(Stored data entries)

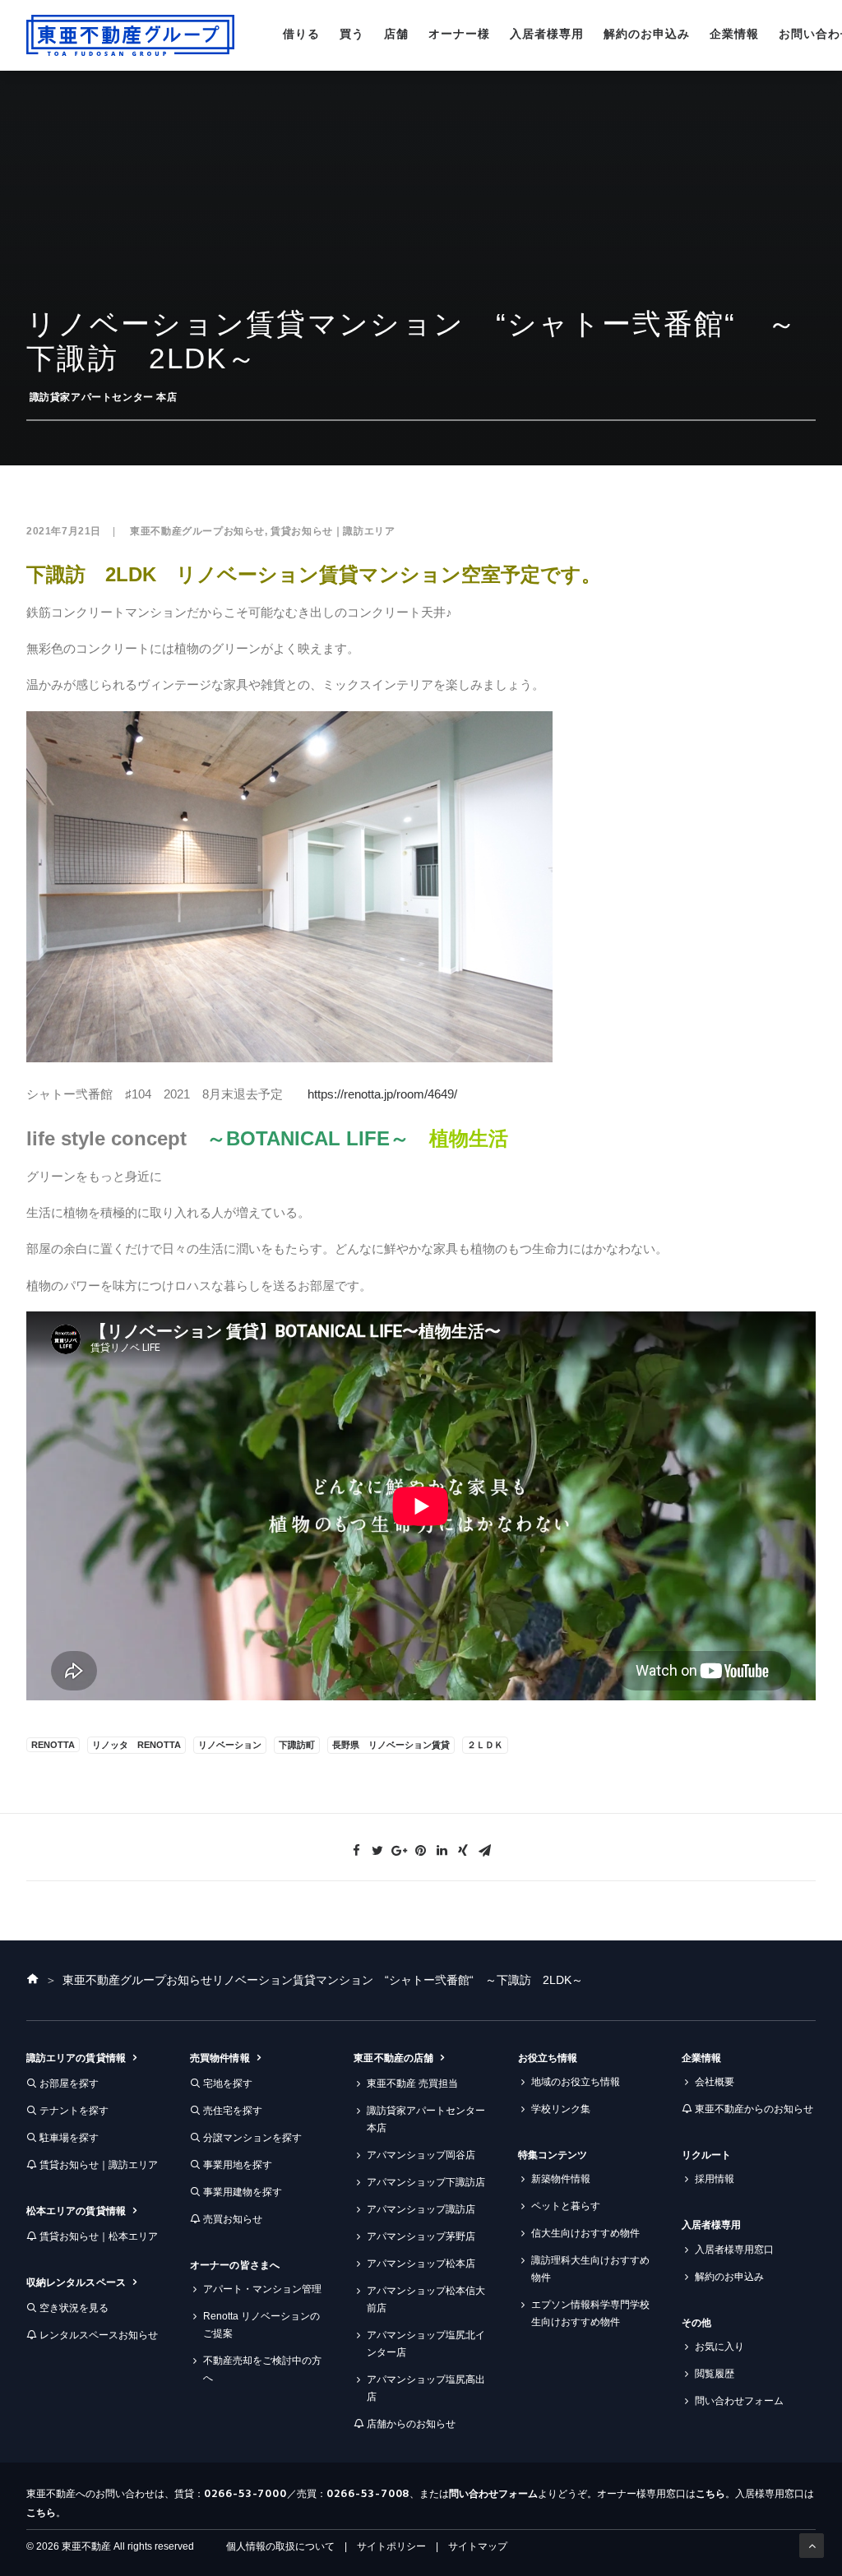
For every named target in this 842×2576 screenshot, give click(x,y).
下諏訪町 (297, 1745)
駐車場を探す (69, 2138)
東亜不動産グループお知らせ (197, 531)
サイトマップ (477, 2546)
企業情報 (734, 33)
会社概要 (714, 2082)
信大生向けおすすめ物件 (585, 2233)
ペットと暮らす (565, 2206)
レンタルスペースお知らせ (98, 2335)
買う (352, 33)
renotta (53, 1745)
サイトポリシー (391, 2546)
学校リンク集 (560, 2109)
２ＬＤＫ (485, 1745)
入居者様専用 (547, 33)
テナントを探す (74, 2110)
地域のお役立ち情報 (575, 2082)
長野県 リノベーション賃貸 (391, 1745)
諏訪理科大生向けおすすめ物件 (590, 2269)
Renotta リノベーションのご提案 (261, 2324)
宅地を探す (227, 2083)
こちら (710, 2494)
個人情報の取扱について (280, 2546)
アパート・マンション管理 (262, 2289)
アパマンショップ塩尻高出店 (426, 2388)
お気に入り (719, 2346)
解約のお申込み (647, 33)
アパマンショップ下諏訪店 (426, 2182)
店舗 (396, 33)
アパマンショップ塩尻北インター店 (426, 2343)
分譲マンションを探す (252, 2138)
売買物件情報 (219, 2058)
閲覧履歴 (714, 2373)
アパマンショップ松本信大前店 (426, 2299)
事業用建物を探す (242, 2192)
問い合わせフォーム (739, 2401)
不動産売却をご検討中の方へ (262, 2369)
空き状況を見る (74, 2308)
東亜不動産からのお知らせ (754, 2109)
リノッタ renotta (136, 1745)
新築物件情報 (560, 2179)
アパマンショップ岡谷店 (421, 2155)
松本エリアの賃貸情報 (76, 2211)
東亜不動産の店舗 (393, 2058)
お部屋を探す (69, 2083)
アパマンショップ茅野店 (421, 2236)
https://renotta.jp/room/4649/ (382, 1094)
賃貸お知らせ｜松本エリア (98, 2236)
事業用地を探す (237, 2165)
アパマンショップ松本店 (421, 2263)
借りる (301, 33)
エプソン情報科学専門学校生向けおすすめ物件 (590, 2313)
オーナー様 (459, 33)
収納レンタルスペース (76, 2282)
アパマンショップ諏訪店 (421, 2209)
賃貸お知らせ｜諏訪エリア (333, 531)
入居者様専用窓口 (734, 2249)
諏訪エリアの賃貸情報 (76, 2058)
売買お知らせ (232, 2219)
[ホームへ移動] (32, 1979)
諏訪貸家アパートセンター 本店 (104, 397)
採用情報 (714, 2179)
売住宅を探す (232, 2110)
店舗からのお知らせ (411, 2424)
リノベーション (229, 1745)
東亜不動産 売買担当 (412, 2083)
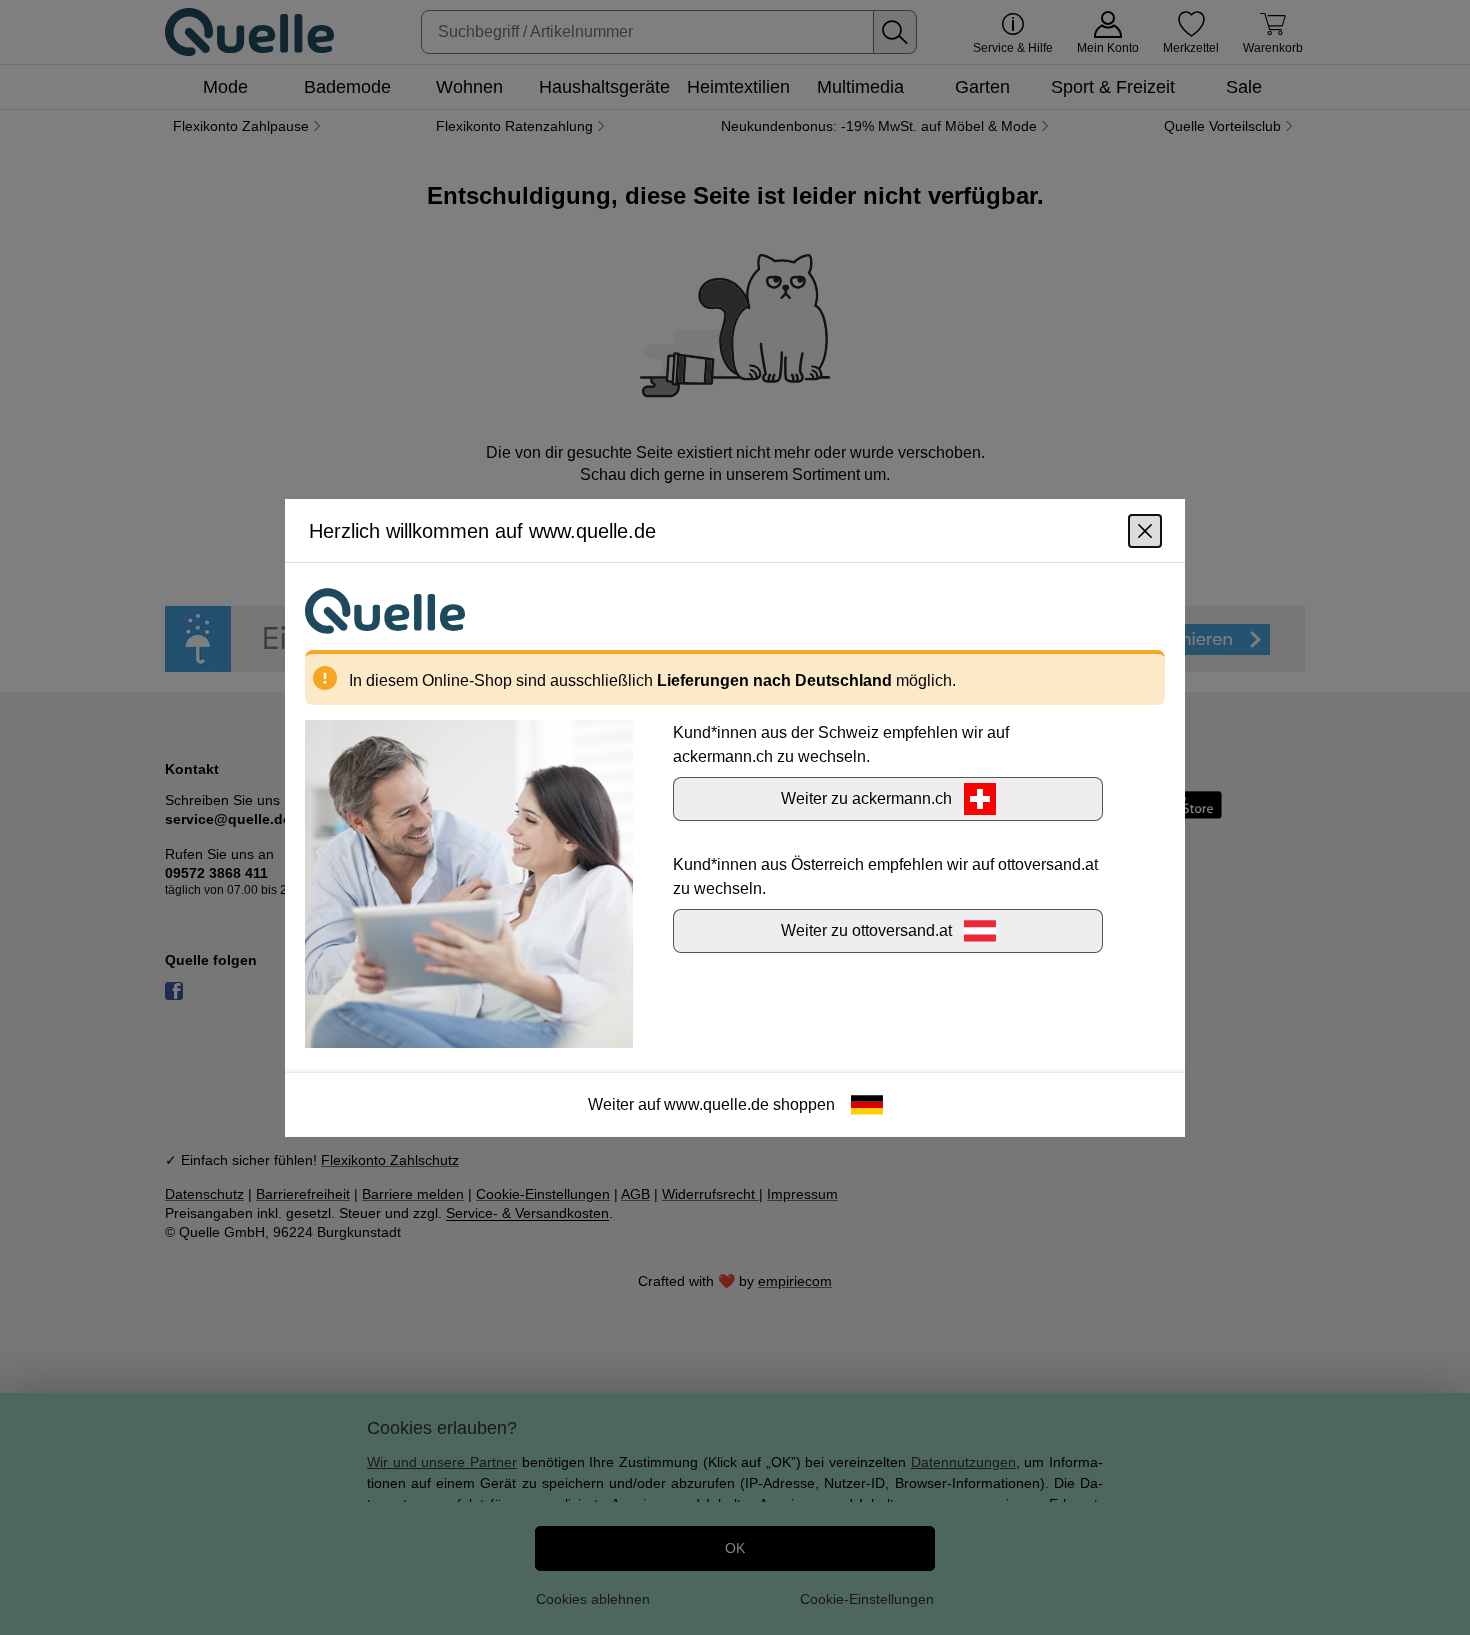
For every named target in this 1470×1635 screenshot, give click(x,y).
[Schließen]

• _EXERCISE OBJECTIVE_
All lines in the records that contain "every" are to be copied and returned.

• _EXPECTED OUTPUT_
For every named target in this 842×2576 screenshot, give click(x,y).
For every named target in this 1470×1635 screenshot, give click(x,y).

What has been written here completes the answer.